A restrição imposta pela China às exportações de cinco empresas no Brasil — incluindo as gigantes Cargill e ADM — deixou o mercado em polvorosa nesta quarta-feira, mas os impactos parecem ser bem mais brandos do que as informações iniciais davam a entender.
Na prática, a poderosa GACC — autoridade chinesa responsável pala fiscalização sanitária e alfandegária — suspendeu as exportações de soja de cinco estabelecimentos brasileiros após a detecção de pesticidas e pragas no carregamento de dois navios.
Os estabelecimentos em questão pertencem a Cargill, ADM, Olam, C.Vale e Terra Roxa, informou a Reuters, agência de notícias que revelou a história pela manhã.
Inicialmente, houve quem imaginasse que as cinco companhias estavam proibidas de exportar para à China, o que seria realmente problemático. Mas não é exatamente assim. São apenas estabelecimentos específicos de cada companhia, representando uma fração da quantidade de filiais que gigantes como a Cargill possuem.
“Ambos os exportadores não estão bloqueados. Apenas suspenderam temporiamente um CNPJ. Reforçamos que a Olam não estão bloqueada”, mostrou uma mensagem atribuída à trading asiática — que viralizou nos grupos de WhatsApp.
De fato, as tradings têm autorização para exportar a partir de diversos estabelecimentos diferentes, cada qual com um CNPJ. Em cada cidade em que uma companhia opera, ela precisa criar um cadastro para essas unidades, que podem ser armazéns ou apenas um escritório de compras em diferentes cidades, explicou uma fonte.
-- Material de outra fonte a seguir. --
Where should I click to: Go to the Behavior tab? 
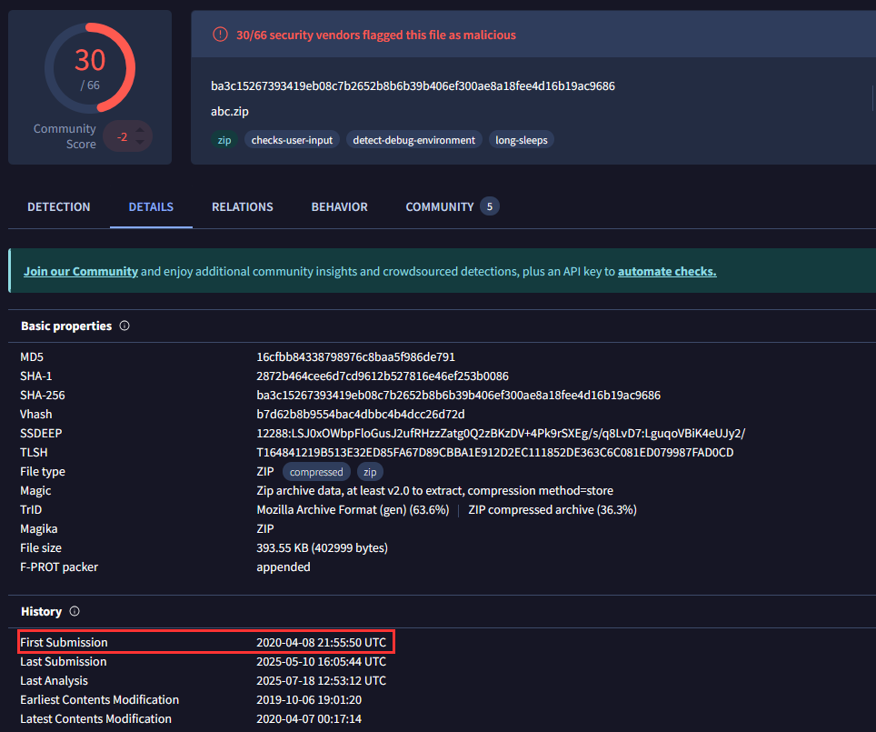click(339, 206)
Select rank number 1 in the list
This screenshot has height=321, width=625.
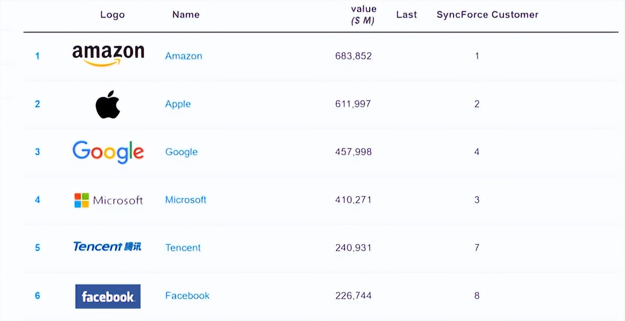(x=37, y=56)
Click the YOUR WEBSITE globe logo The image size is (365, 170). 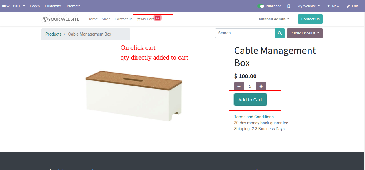[x=61, y=19]
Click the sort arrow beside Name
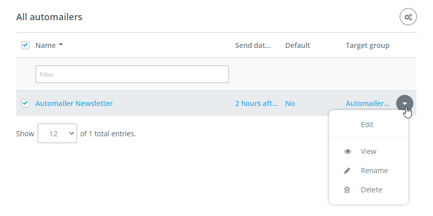The width and height of the screenshot is (433, 216). [x=61, y=44]
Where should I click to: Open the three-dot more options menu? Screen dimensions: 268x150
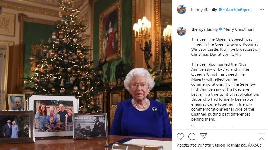pyautogui.click(x=261, y=9)
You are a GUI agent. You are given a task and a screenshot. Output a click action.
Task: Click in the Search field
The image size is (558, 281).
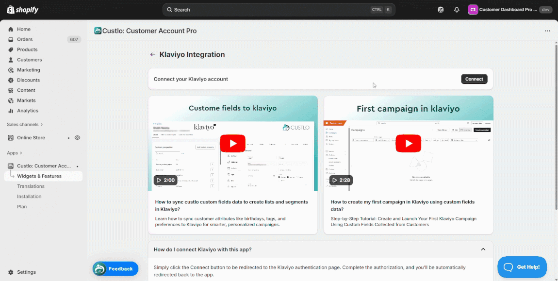272,10
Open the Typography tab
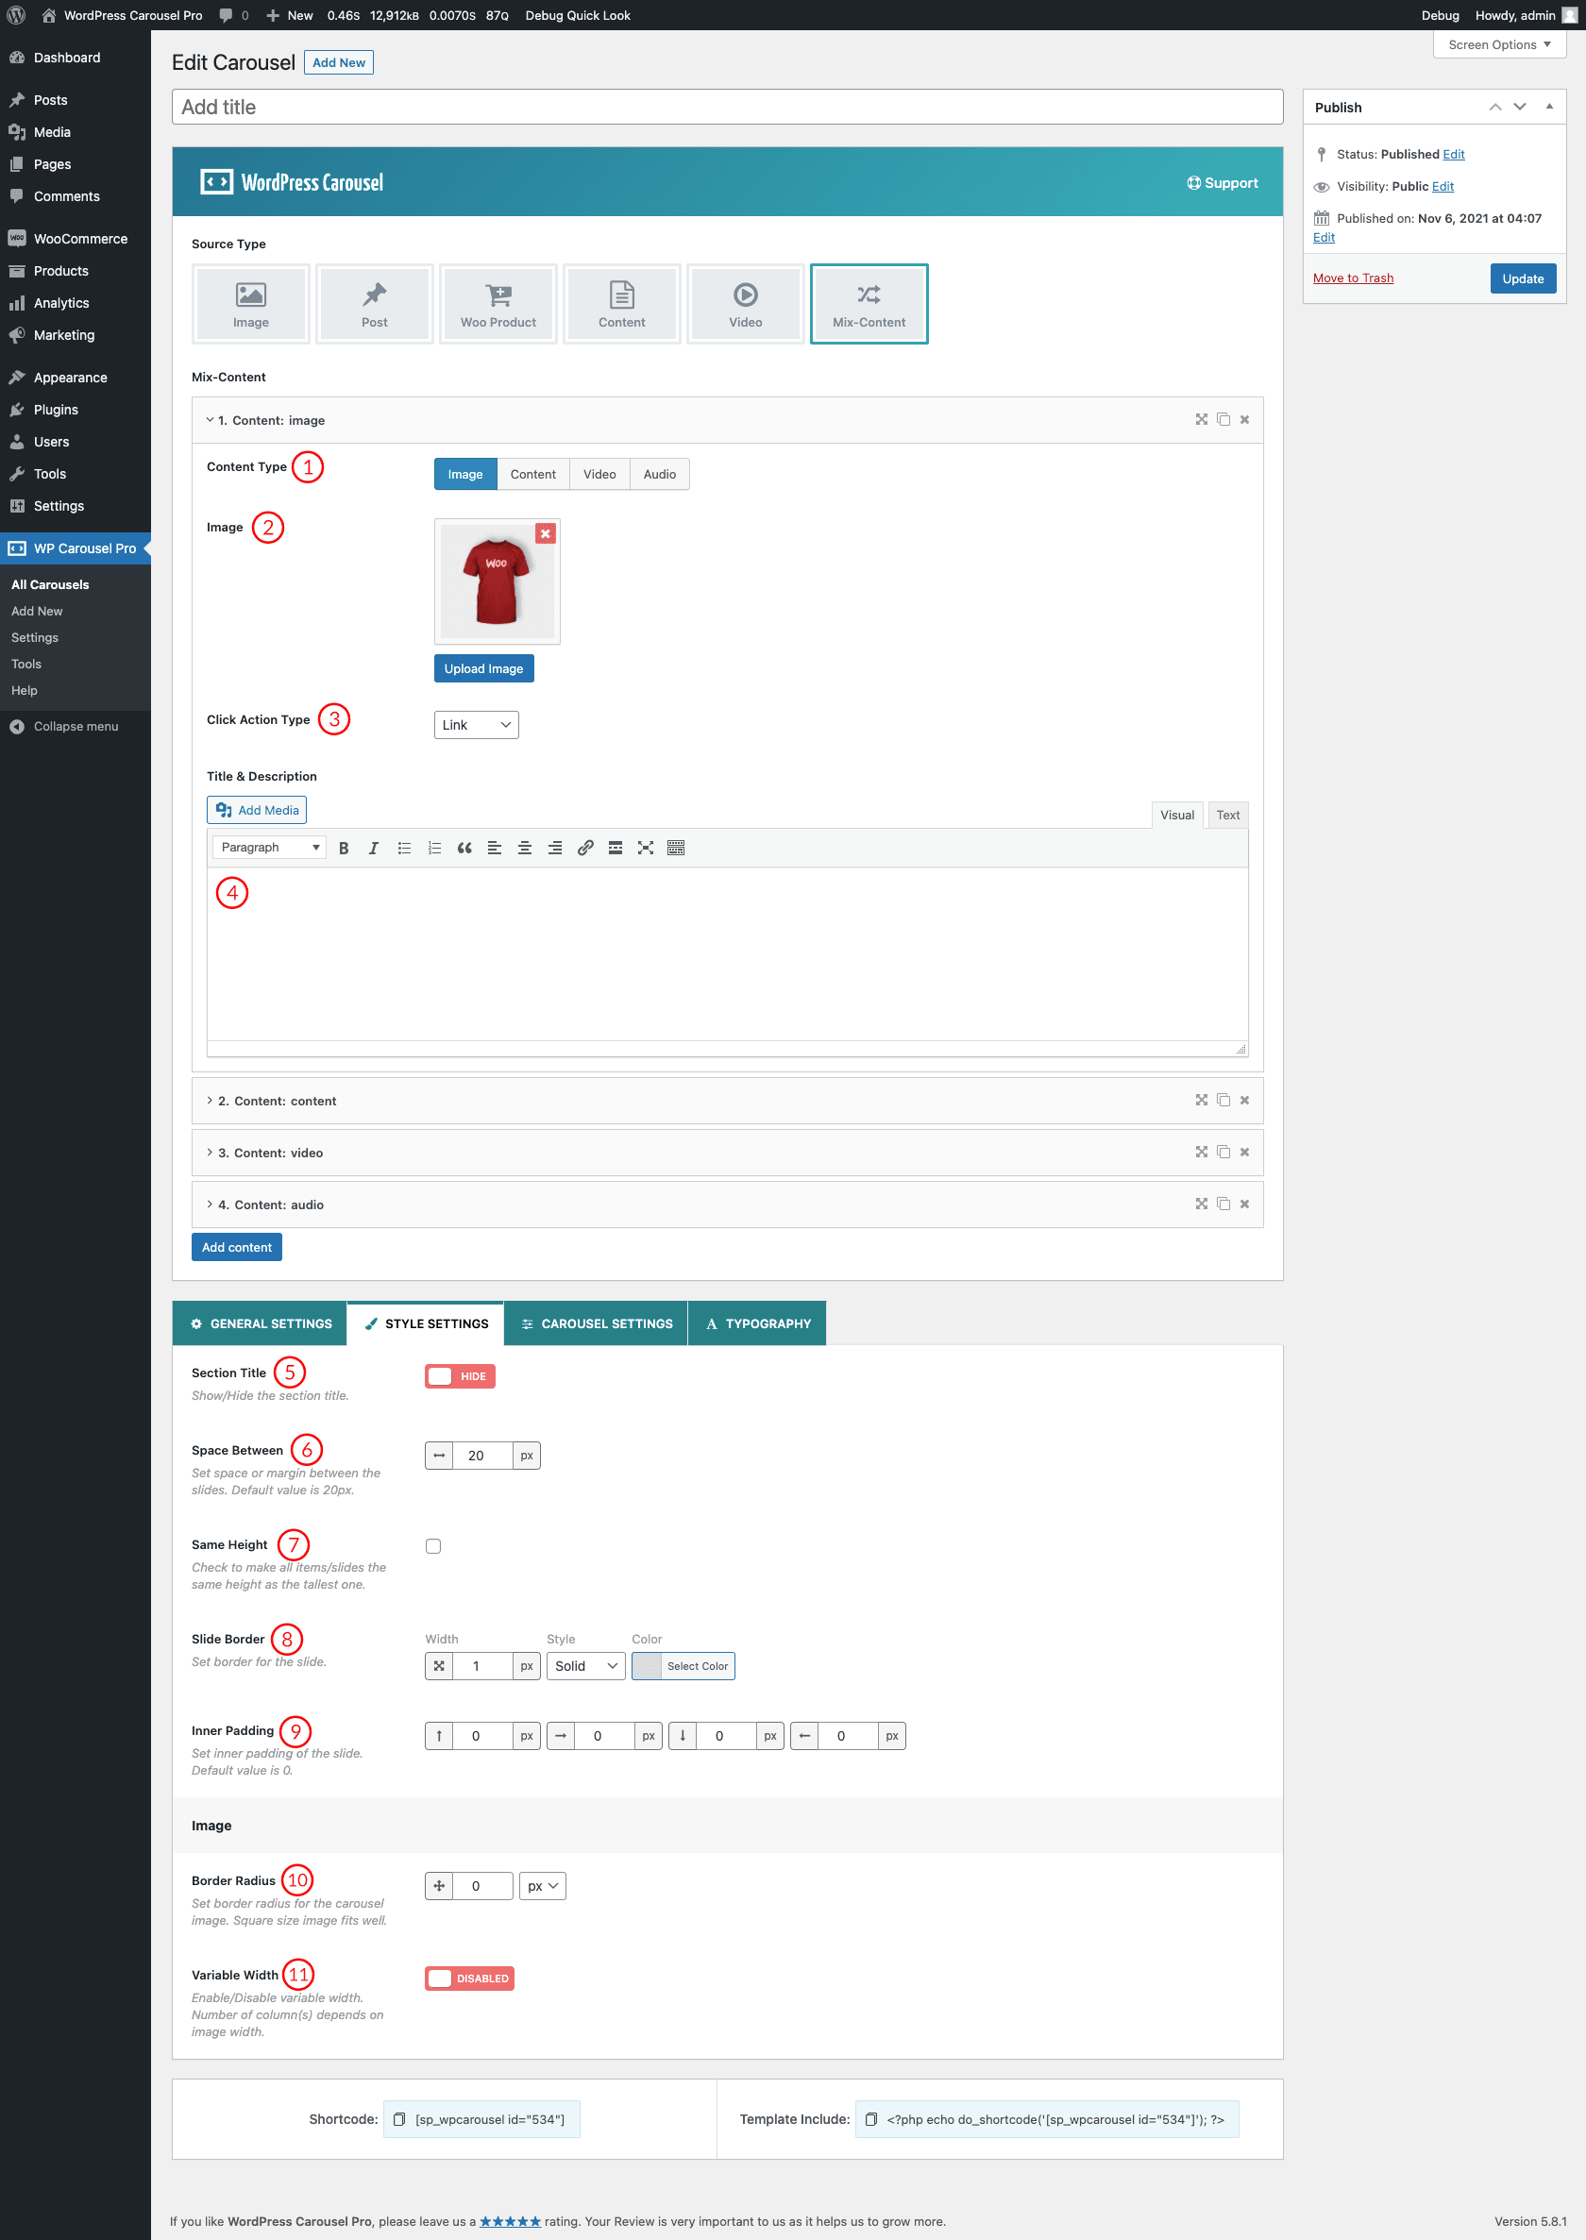Image resolution: width=1586 pixels, height=2240 pixels. point(757,1323)
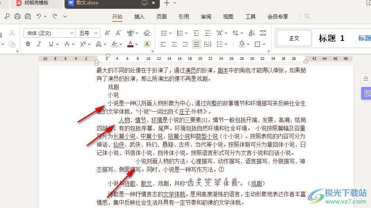Apply the 正文 body style
This screenshot has width=371, height=208.
294,39
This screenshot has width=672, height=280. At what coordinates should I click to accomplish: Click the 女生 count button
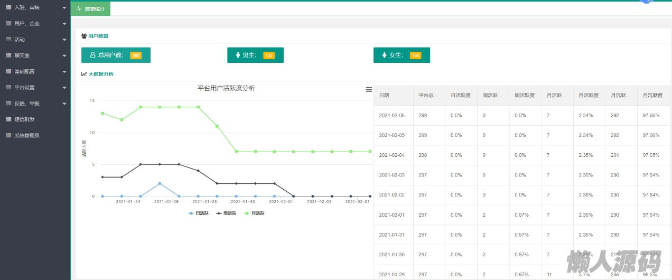tap(402, 55)

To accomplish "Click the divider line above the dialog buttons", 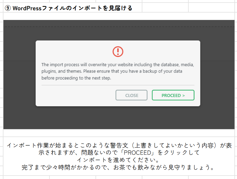I will [118, 85].
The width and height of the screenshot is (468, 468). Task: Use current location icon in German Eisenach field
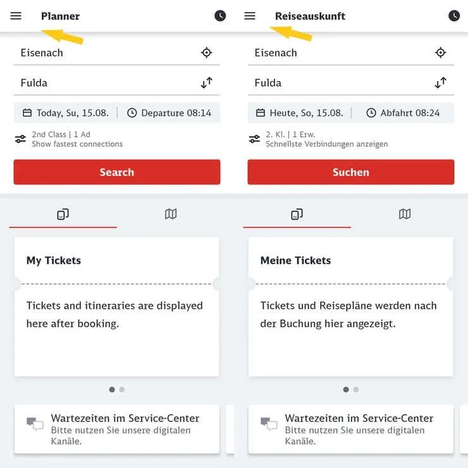pos(441,52)
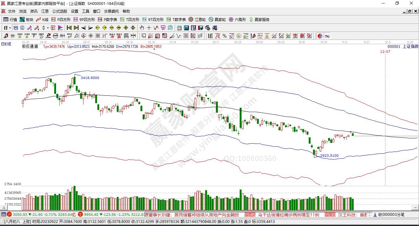Viewport: 419px width, 226px height.
Task: Click the red floppy disk save icon
Action: (x=201, y=28)
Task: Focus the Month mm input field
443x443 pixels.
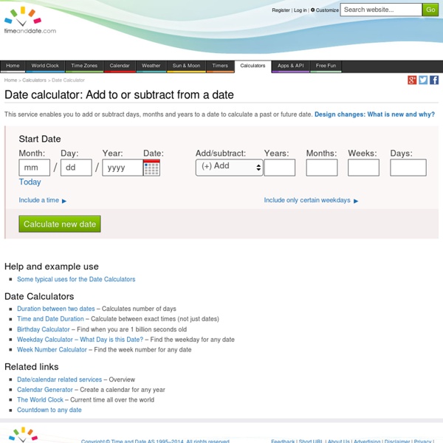Action: tap(35, 168)
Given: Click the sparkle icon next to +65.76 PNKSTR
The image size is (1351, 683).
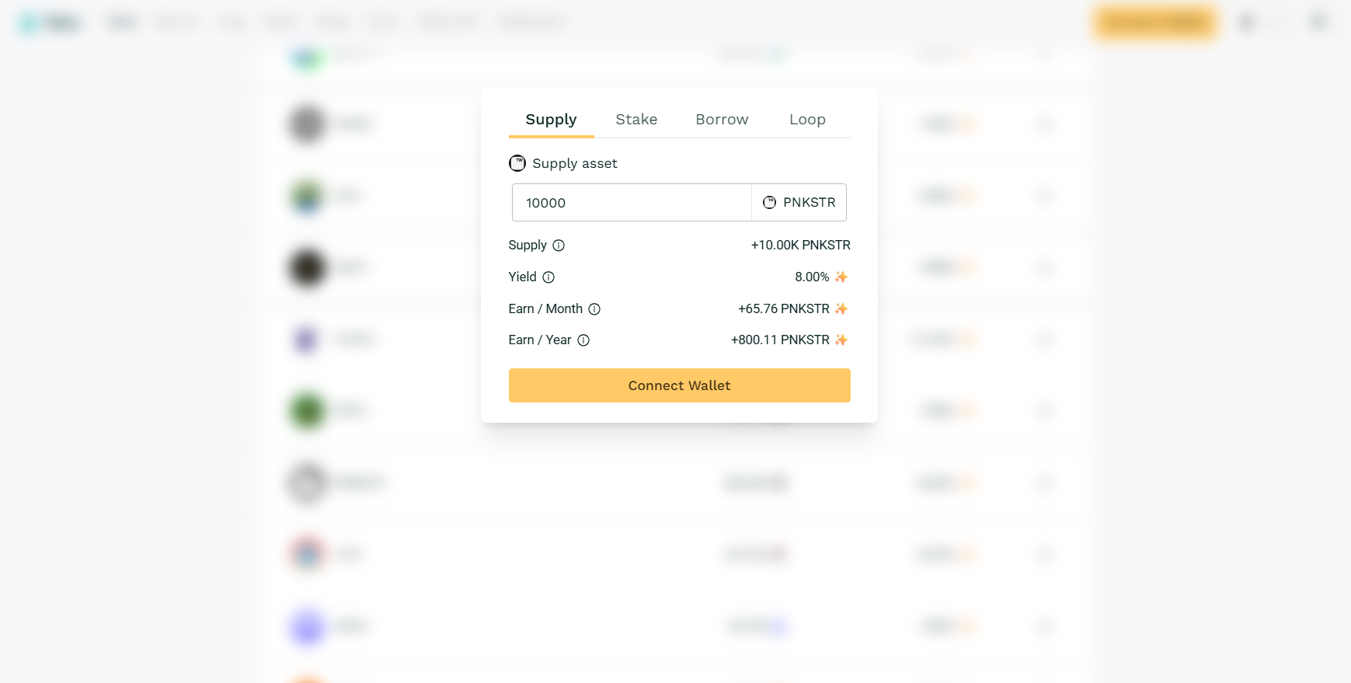Looking at the screenshot, I should pos(841,309).
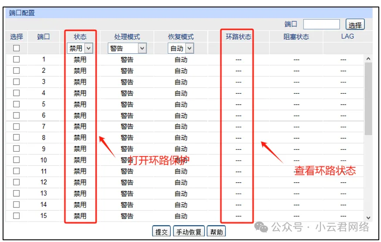Open the 恢复模式 dropdown showing 自动
The width and height of the screenshot is (381, 242).
coord(181,48)
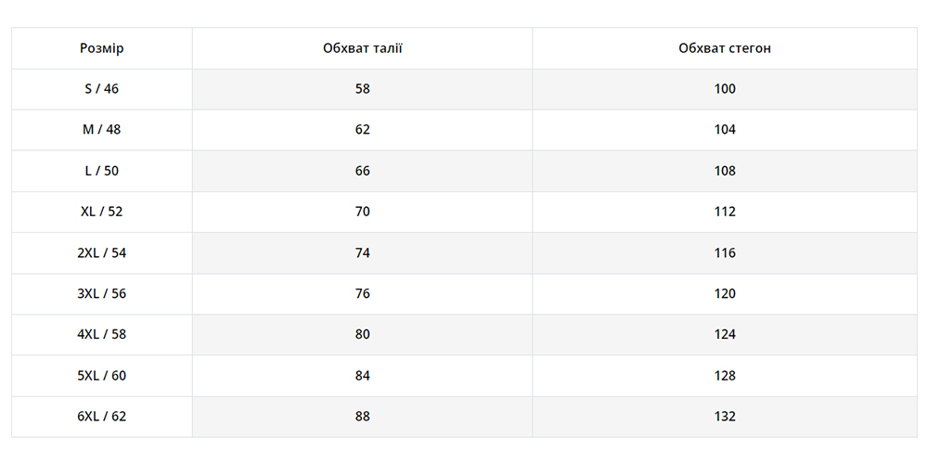
Task: Select waist value 76 for 3XL
Action: point(362,293)
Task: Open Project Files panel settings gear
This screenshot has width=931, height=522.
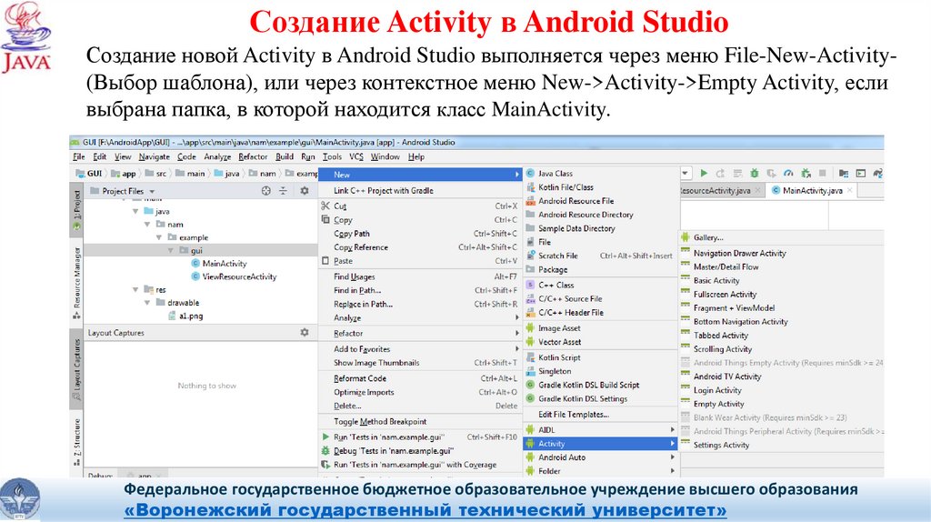Action: coord(305,191)
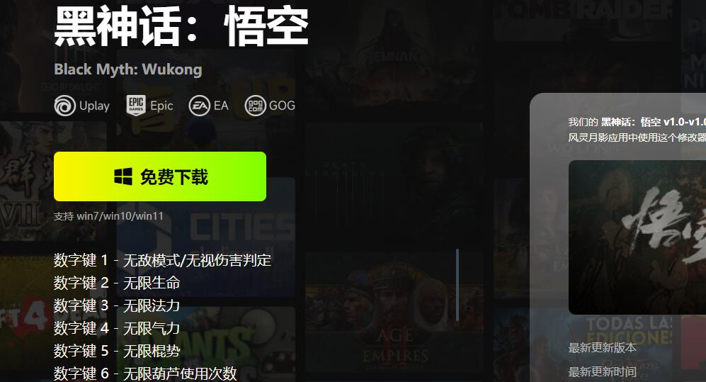This screenshot has width=706, height=382.
Task: Select 数字键 1 无敌模式 cheat entry
Action: tap(163, 260)
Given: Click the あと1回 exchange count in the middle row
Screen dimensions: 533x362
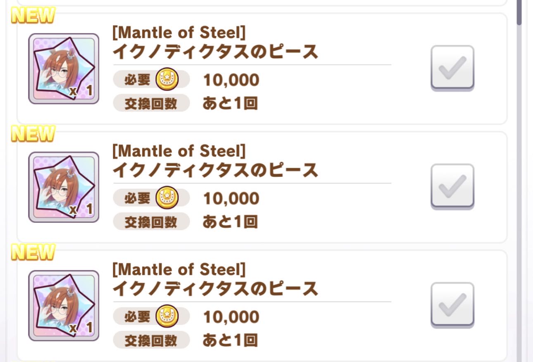Looking at the screenshot, I should pos(230,222).
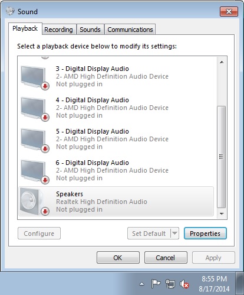244x295 pixels.
Task: Open Properties for the selected device
Action: (205, 234)
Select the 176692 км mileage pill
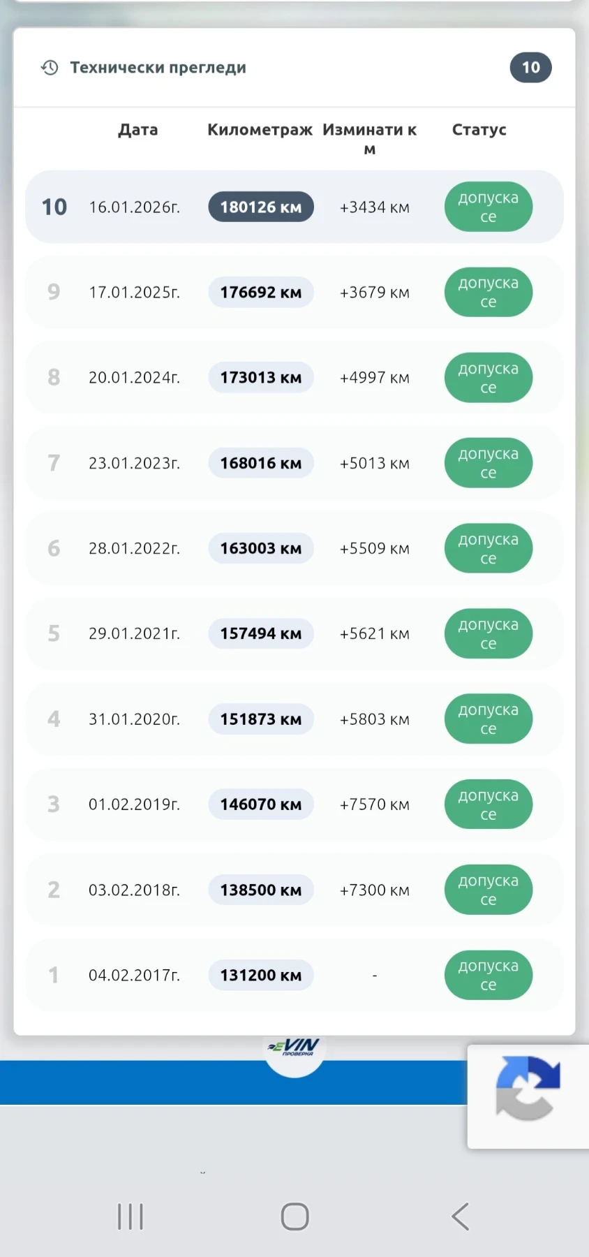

Para se ter uma ideia, o Brasil possui mais de 1,7 mil estabelecimentos autorizados a exportar soja para a China, de acordo com dados compilados por The AgriBiz no sistema do Ministério da Agricultura.
A Cargill, por exemplo, contava com 120 estabelecimentos em diversos CNPJs. A ADM, por sua vez, possuía 75%, ao passo que a cooperativa paranaense C. Vale contava com 111. A Terra Roxa, uma cerealista de menor porte, detinha apenas um estabelecimento. Neste caso específico, a suspensão é mais danosa.
Medindo os impactos
Entre analistas, a avaliação é que a suspensão vai durar pouco tempo, além de trazer um impacto pouco expressivo.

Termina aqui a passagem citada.